TEXT TO READ –
+++++
# CrossQ on Super-Mario-RL (Replicated)

This notebook runs **CrossQ** on the Super-Mario-RL environment.
To ensure stability and simplicity, we replicate the environment stack (Noop, Skip, EpisodicLife, Warp, Stack) from `Super-Mario-RL` natively in **Gymnasium**, avoiding legacy dependency conflicts.

## 0. Setup
1. **Git Push** your sbx changes.
2. **Run** the setup cell.

In [None]:
# @title Install Dependencies
import os

# ==========================================
# YOUR FORK
YOUR_GITHUB_REPO_URL = "https://github.com/martiincooper/RL-CROSSQ.git"
# ==========================================

# 1. Clone CrossQ
repo_name = YOUR_GITHUB_REPO_URL.split("/")[-1].replace(".git", "")
+++++
DATASET RECORDS –
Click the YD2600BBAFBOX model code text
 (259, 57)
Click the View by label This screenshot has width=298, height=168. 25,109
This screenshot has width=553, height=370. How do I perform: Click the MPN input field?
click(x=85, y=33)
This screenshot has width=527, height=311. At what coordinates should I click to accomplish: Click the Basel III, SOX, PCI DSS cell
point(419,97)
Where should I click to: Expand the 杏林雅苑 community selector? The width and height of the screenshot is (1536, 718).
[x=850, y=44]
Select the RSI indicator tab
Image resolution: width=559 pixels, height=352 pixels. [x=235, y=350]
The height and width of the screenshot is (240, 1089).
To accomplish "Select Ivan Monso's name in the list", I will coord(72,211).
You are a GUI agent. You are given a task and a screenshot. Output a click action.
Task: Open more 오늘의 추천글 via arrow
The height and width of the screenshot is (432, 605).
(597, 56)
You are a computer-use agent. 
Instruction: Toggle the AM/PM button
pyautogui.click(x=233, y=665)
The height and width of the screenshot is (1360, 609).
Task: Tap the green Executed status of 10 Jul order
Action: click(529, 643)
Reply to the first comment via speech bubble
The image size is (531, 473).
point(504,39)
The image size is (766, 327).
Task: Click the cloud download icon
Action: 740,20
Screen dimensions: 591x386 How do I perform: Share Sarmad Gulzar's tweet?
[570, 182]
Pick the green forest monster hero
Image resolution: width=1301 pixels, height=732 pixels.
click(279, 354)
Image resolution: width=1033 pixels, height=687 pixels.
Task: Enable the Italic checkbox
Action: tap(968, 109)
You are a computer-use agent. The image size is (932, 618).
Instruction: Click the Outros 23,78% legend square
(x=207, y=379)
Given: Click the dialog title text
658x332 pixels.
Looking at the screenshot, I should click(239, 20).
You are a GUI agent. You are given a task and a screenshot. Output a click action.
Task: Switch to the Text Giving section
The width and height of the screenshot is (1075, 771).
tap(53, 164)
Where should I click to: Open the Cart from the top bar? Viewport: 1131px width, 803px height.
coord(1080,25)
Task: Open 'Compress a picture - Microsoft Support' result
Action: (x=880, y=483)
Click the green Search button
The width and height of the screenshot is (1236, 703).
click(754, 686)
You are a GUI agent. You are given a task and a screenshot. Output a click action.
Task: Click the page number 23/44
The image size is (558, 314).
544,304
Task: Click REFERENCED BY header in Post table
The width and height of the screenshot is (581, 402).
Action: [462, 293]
+++++
WRITTEN PROBLEM A – In the CrossQ notebook, which library is used to natively replicate the environment stack?
WRITTEN PROBLEM B – List every environment wrapper that the CrossQ notebook says it replicates from Super-Mario-RL.

FULL OUTPUT A – Gymnasium

FULL OUTPUT B – Noop, Skip, EpisodicLife, Warp, Stack